* Start Page *
Eskom said yesterday that it had teamed up with the Special Investigating Unit (SIU) to issue summons in the North Gauteng High Court to recover the funds.

The utility said the funds were lost during the “state capture” years when it improperly and illegally paid the Gupta family and its entities during their acquisition of Optimum Coal Holdings (OCH) in 2015.

“This delictual claim for damages that Eskom suffered relates to the recovery of approximately R3.8bn in funds illegally diverted from Eskom to help the Gupta family and its associates to acquire the operations of OCH, which owned the Optimum Coal Mining (Pty) Ltd that supplied the Hendrina power station with coal,” Eskom said.

“The further delictual claim for damages pertains to the payments that were unlawfully made to Trillian (Capital Partners) by Eskom executives.”

Eskom is battling runaway debt of R450bn, including liquidating corrupt suppliers, reviewing dodgy contracts and engaging municipalities to settle their debt.

Earlier this year, the utility instituted liquidation proceedings against Trillian after the North Gauteng High Court in October 2019 set aside and declared as null and void Eskom’s payment of about R600million entities in the Trillian stable.

The defendants in the R3.8bn damages claim are former Eskom chief executive Brian Molefe, former chief financial officer Anoj Singh, former group executive for generation Matshela Koko, and former company secretary Suzanne Daniels.
* End Page *
* Start Dataset section *
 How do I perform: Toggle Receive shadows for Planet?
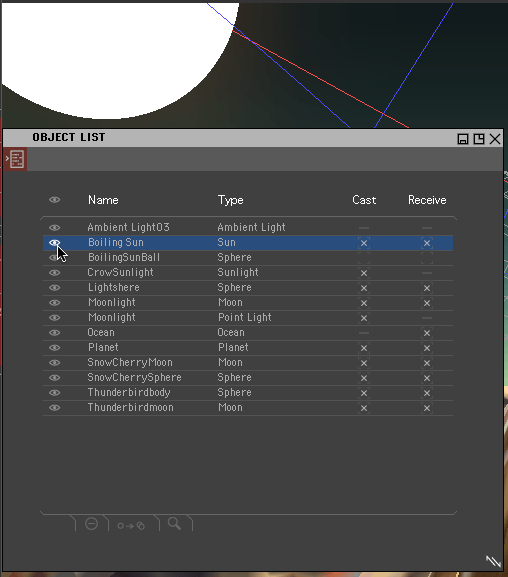[x=427, y=348]
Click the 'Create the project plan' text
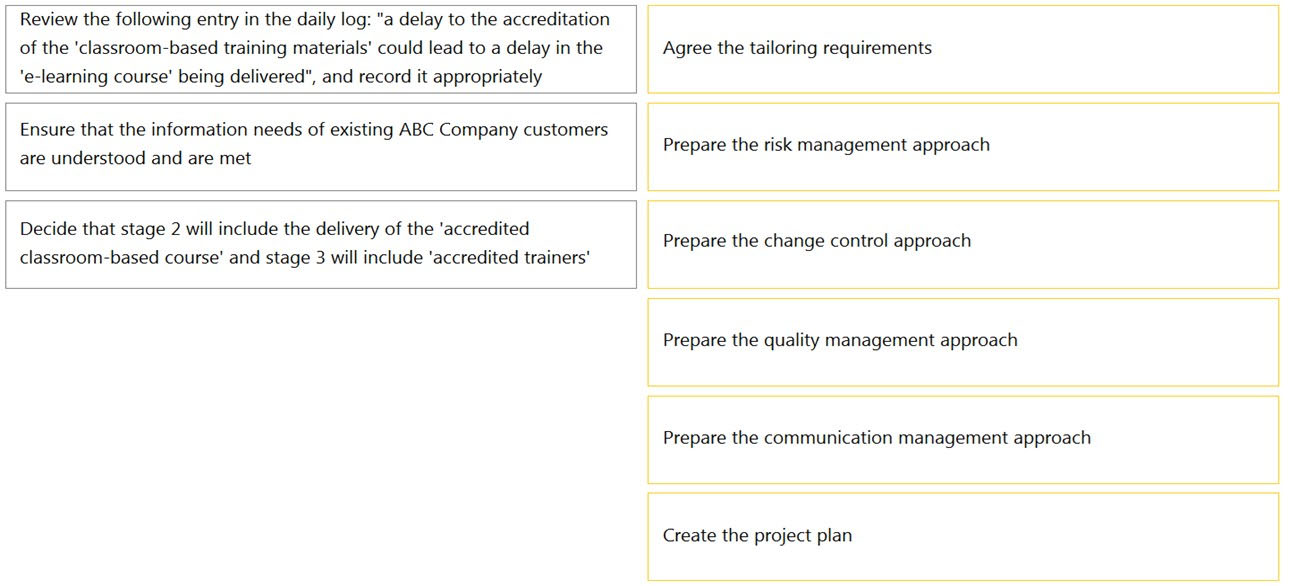Viewport: 1306px width, 586px height. [757, 536]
* End Dataset section *
→ **Exercise goal**
Retype the whole article above about Eskom's damages claim, keeping every word and punctuation mark unchanged.

→ **Correct answer**
Eskom said yesterday that it had teamed up with the Special Investigating Unit (SIU) to issue summons in the North Gauteng High Court to recover the funds.

The utility said the funds were lost during the “state capture” years when it improperly and illegally paid the Gupta family and its entities during their acquisition of Optimum Coal Holdings (OCH) in 2015.

“This delictual claim for damages that Eskom suffered relates to the recovery of approximately R3.8bn in funds illegally diverted from Eskom to help the Gupta family and its associates to acquire the operations of OCH, which owned the Optimum Coal Mining (Pty) Ltd that supplied the Hendrina power station with coal,” Eskom said.

“The further delictual claim for damages pertains to the payments that were unlawfully made to Trillian (Capital Partners) by Eskom executives.”

Eskom is battling runaway debt of R450bn, including liquidating corrupt suppliers, reviewing dodgy contracts and engaging municipalities to settle their debt.

Earlier this year, the utility instituted liquidation proceedings against Trillian after the North Gauteng High Court in October 2019 set aside and declared as null and void Eskom’s payment of about R600million entities in the Trillian stable.

The defendants in the R3.8bn damages claim are former Eskom chief executive Brian Molefe, former chief financial officer Anoj Singh, former group executive for generation Matshela Koko, and former company secretary Suzanne Daniels.